Instruction 1. In the listing, convert the lines between the one holding "Tap the 'Dangote, Ossai" and the one holding "Action: click(x=20, y=20)", inclusive, into a JSON list of strings with one string per line and blank lines skipped. Leave the pictures out of the answer.

-- Begin Extract provided --

Effective primary prevention interventions must include all members of the school community, be age appropriate, and implemented at the whole-school level, not merely in a few classrooms, by a few motivated teachers.

Sexual harassment and assault claims against people in leadership roles have topped media headlines this month; little attention, however, has been given to examining the issue of peer-to-peer sexual harassment in schools, even with a striking report that was recently released showing that nearly half of all seventh through twelfth graders experience this in school. Experts on teen dating violence, Nan Stein, Ed.D., senior research scientist at the Wellesley Centers for Women at Wellesley College, and Bruce Taylor, Ph.D., principal research scientist with NORC at the University of Chicago, were compelled to write a commentary that calls on schools to help address these problems before they fester unchecked in adulthood. They cite recent findings from their U.S. Department of Justice-funded research in New York City middle schools that can inform educators on ways to address these behaviors. The commentary follows.

"Sexual harassment in schools is still with us—its tenacity and persistence were evident in the results from a new national survey of nearly 2,000 students in grades 7-12 released recently by the American Association of University Women (AAUW). As previously documented in their surveys in 1993 and 2001 (eighth through eleventh graders), sexual harassment runs rampant in schools, too often seen by the students as no big deal, normalized through its continuing existence. Yet students are upset by the existence of sexual harassment and they document how it interferes with their concentration, attendance, achievement, course choices, and involvement in activities.

-- End Extract provided --
-- Begin Material to process --

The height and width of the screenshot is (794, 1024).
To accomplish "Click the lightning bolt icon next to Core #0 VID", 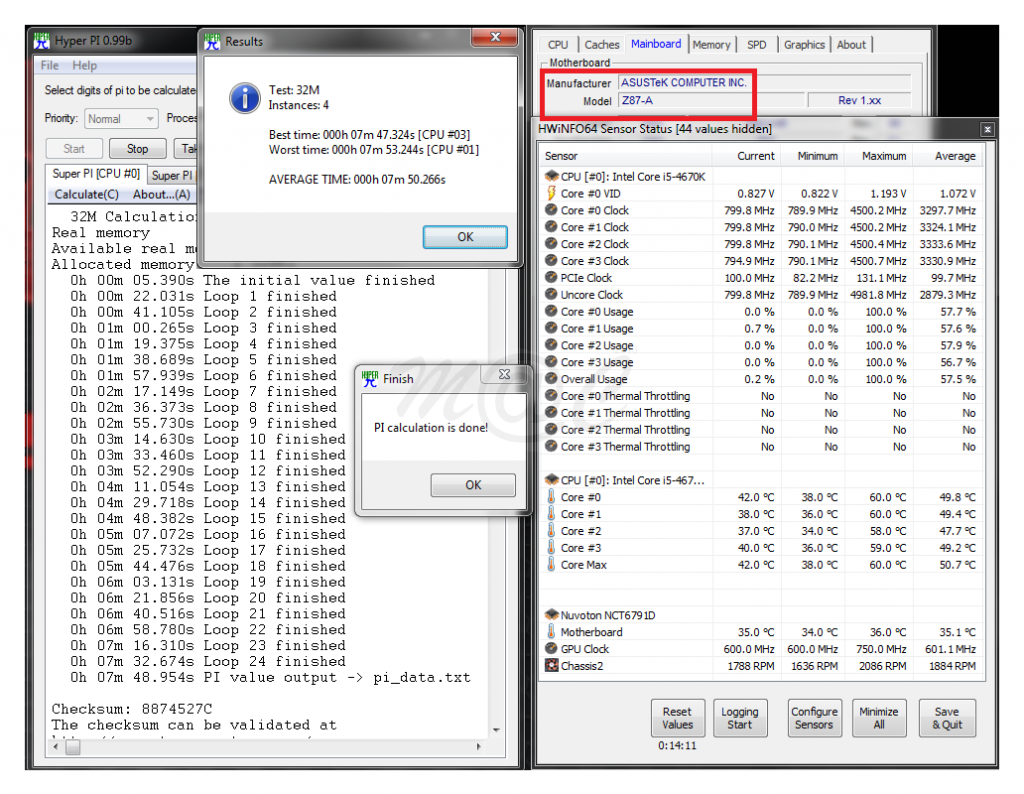I will [550, 193].

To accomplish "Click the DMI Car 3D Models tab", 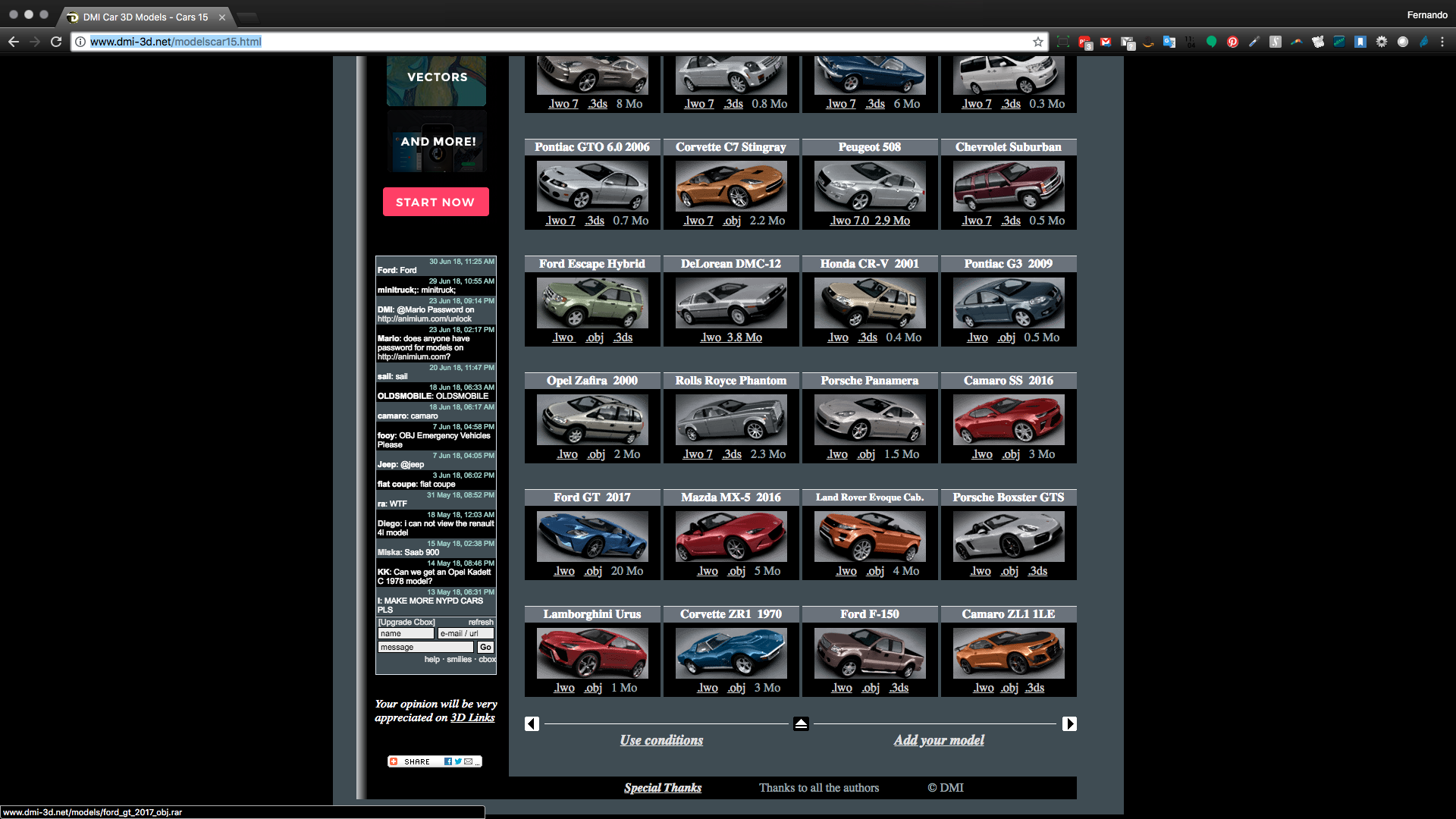I will coord(144,17).
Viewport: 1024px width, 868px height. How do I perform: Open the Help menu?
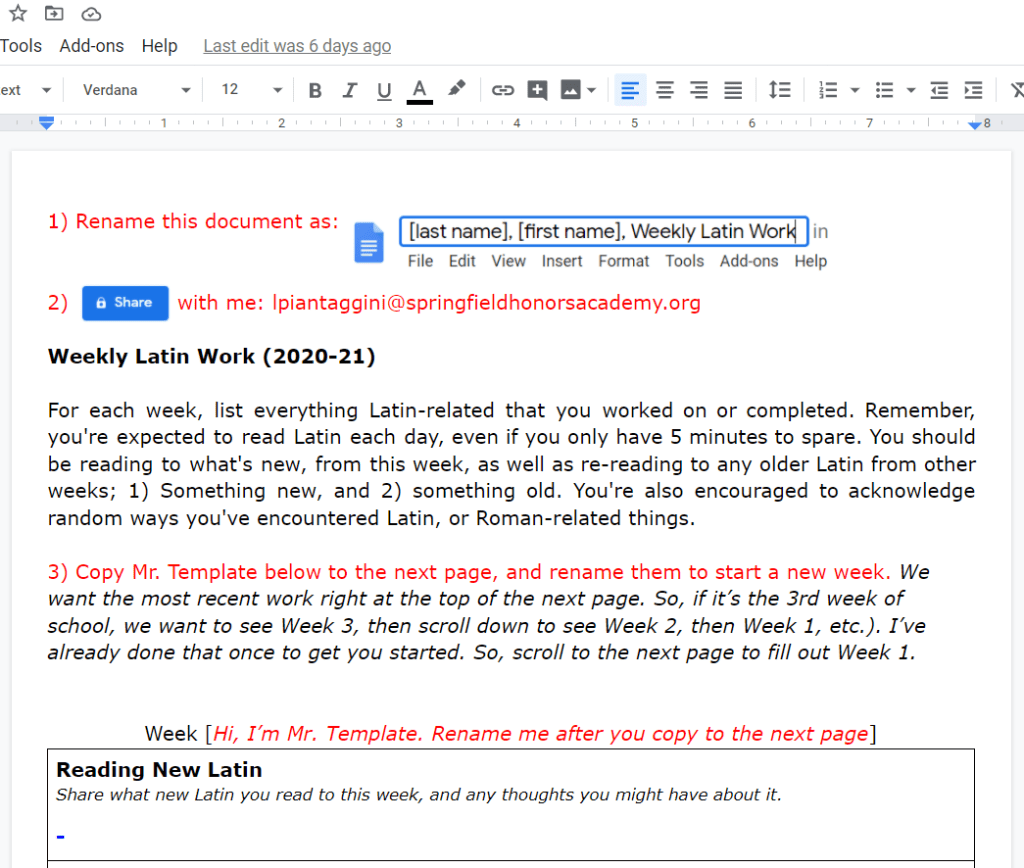click(159, 46)
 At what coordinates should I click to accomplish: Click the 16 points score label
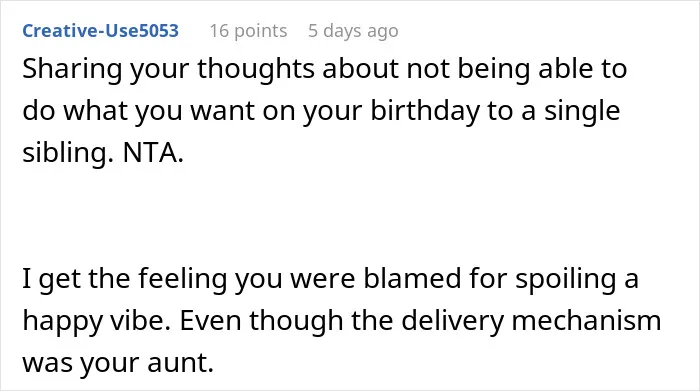tap(248, 31)
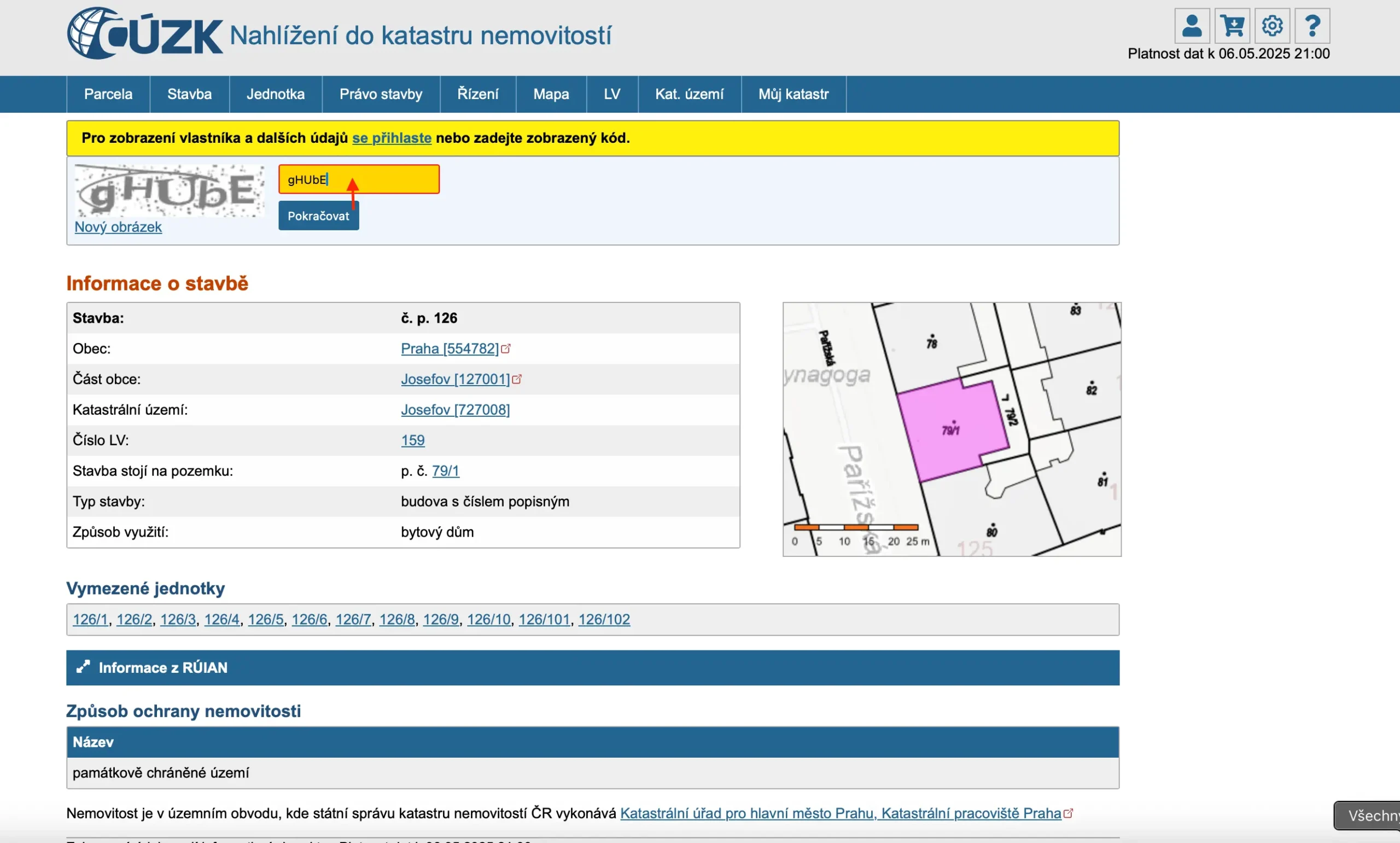1400x843 pixels.
Task: Click the expand arrows icon beside Informace z RÚIAN
Action: point(84,667)
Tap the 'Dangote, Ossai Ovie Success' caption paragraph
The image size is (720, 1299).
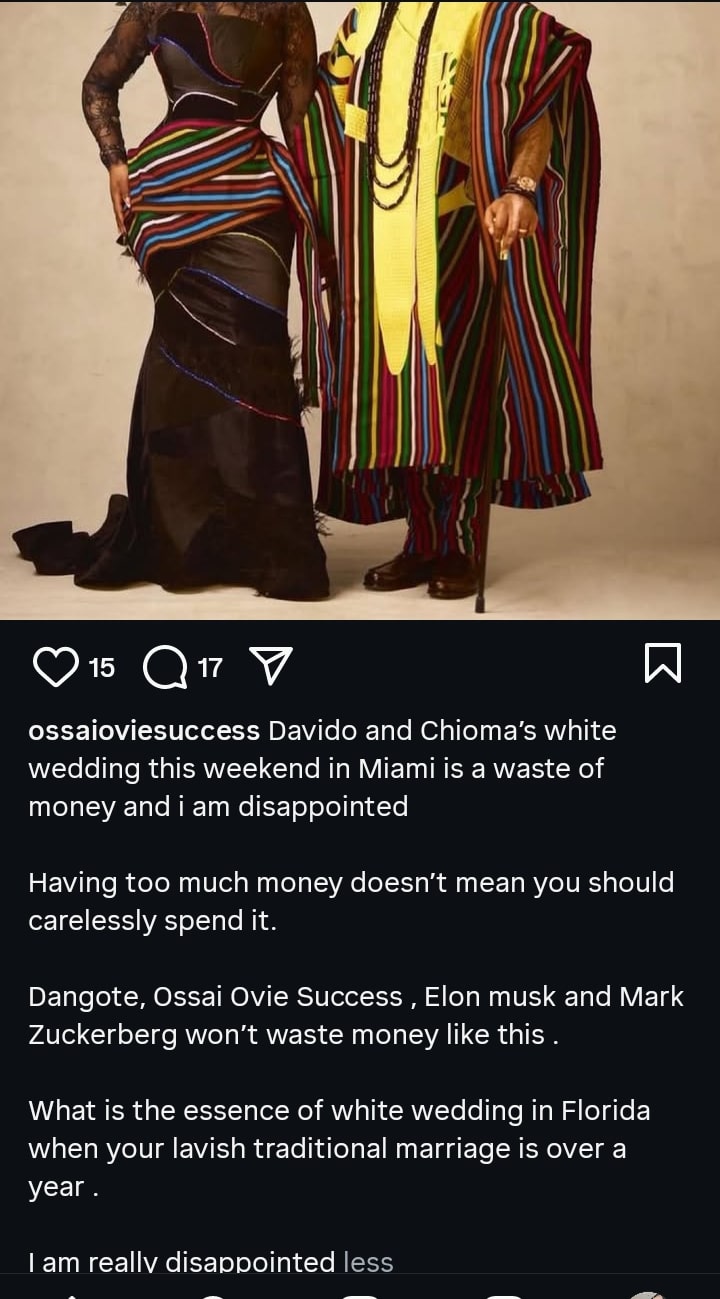coord(356,1016)
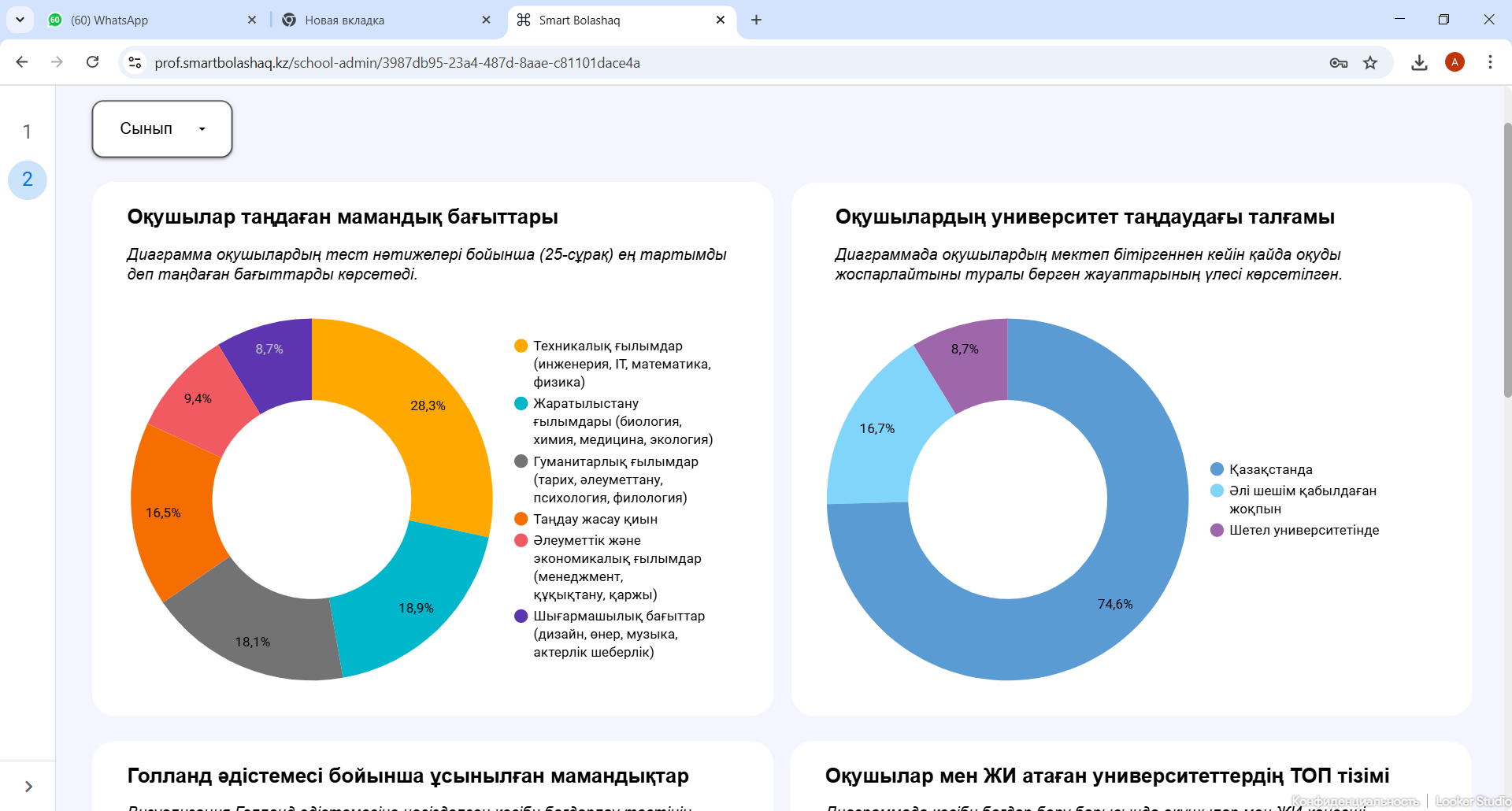The width and height of the screenshot is (1512, 811).
Task: Expand the tab search chevron
Action: click(x=20, y=20)
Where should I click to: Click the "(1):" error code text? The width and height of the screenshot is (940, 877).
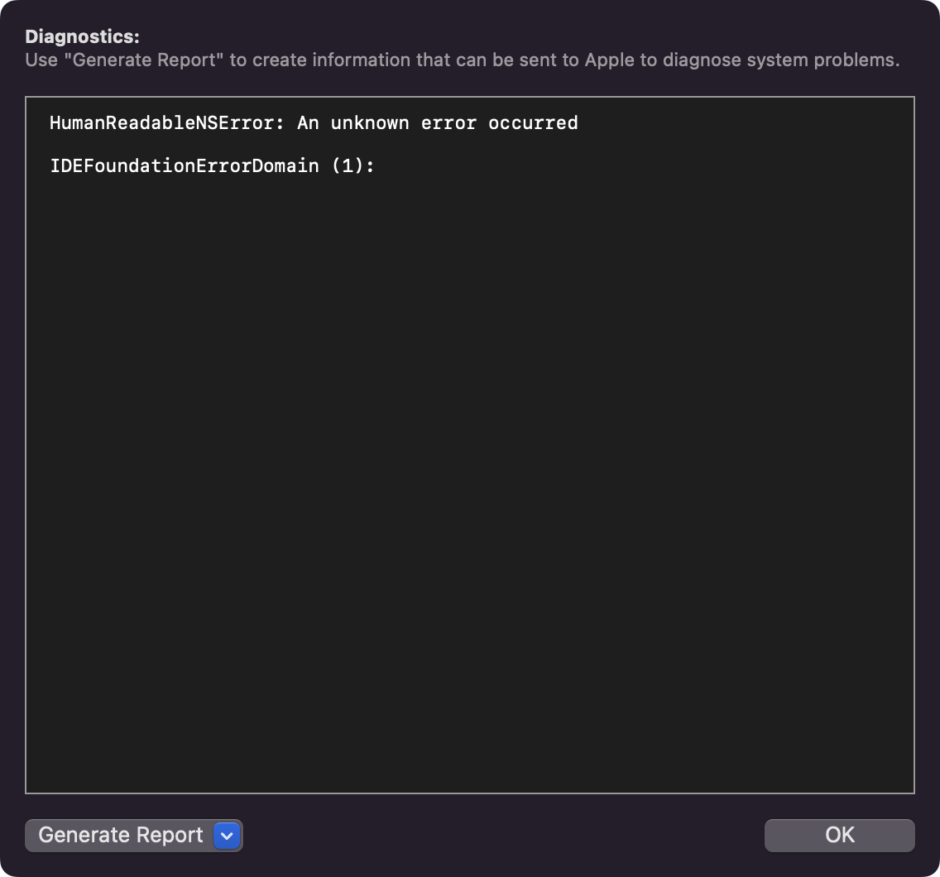tap(352, 166)
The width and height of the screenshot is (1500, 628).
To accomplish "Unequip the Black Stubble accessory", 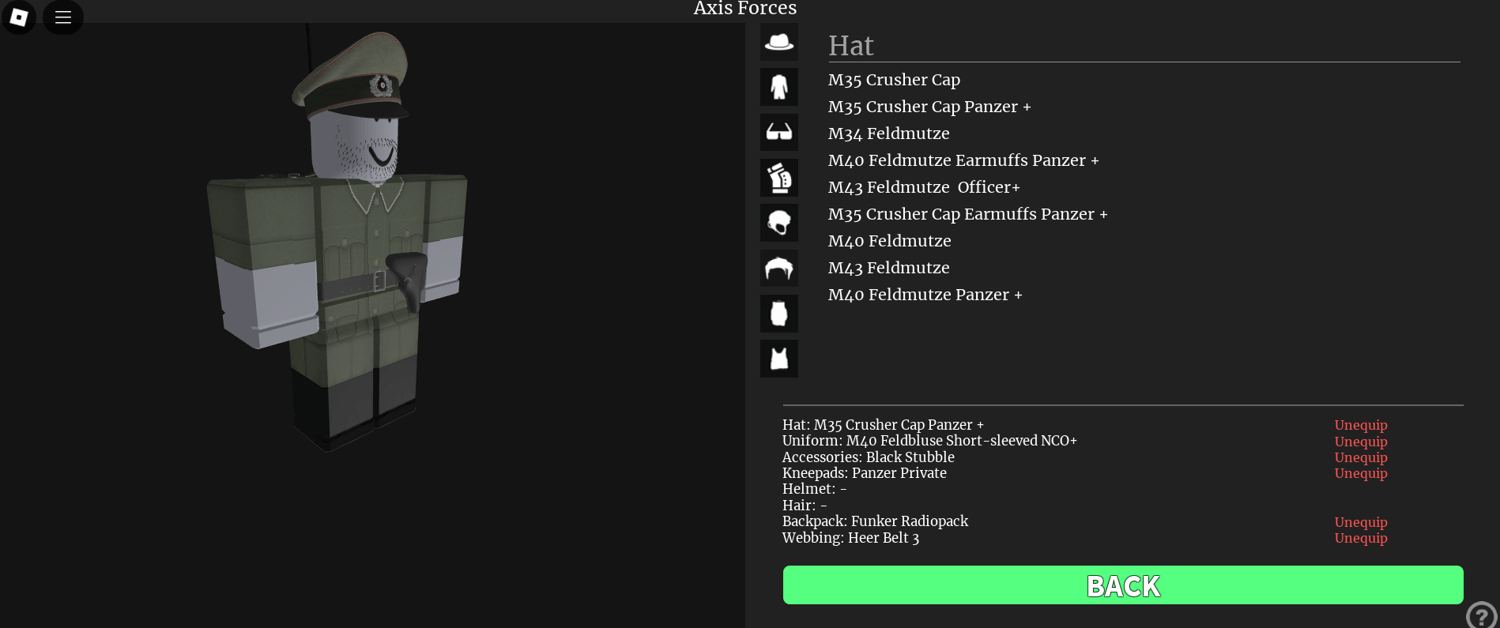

-- End Material to process --

Instruction 2. Copy the whole text on sexual harassment in schools word for word.

Reply 1.
[
  "Tap the 'Dangote, Ossai Ovie Success' caption paragraph",
  "The image size is (720, 1299).",
  "coord(356,1016)",
  "The width and height of the screenshot is (1512, 811).",
  "Task: Expand the tab search chevron",
  "Action: click(x=20, y=20)"
]

Reply 2.
Effective primary prevention interventions must include all members of the school community, be age appropriate, and implemented at the whole-school level, not merely in a few classrooms, by a few motivated teachers.

Sexual harassment and assault claims against people in leadership roles have topped media headlines this month; little attention, however, has been given to examining the issue of peer-to-peer sexual harassment in schools, even with a striking report that was recently released showing that nearly half of all seventh through twelfth graders experience this in school. Experts on teen dating violence, Nan Stein, Ed.D., senior research scientist at the Wellesley Centers for Women at Wellesley College, and Bruce Taylor, Ph.D., principal research scientist with NORC at the University of Chicago, were compelled to write a commentary that calls on schools to help address these problems before they fester unchecked in adulthood. They cite recent findings from their U.S. Department of Justice-funded research in New York City middle schools that can inform educators on ways to address these behaviors. The commentary follows.

"Sexual harassment in schools is still with us—its tenacity and persistence were evident in the results from a new national survey of nearly 2,000 students in grades 7-12 released recently by the American Association of University Women (AAUW). As previously documented in their surveys in 1993 and 2001 (eighth through eleventh graders), sexual harassment runs rampant in schools, too often seen by the students as no big deal, normalized through its continuing existence. Yet students are upset by the existence of sexual harassment and they document how it interferes with their concentration, attendance, achievement, course choices, and involvement in activities.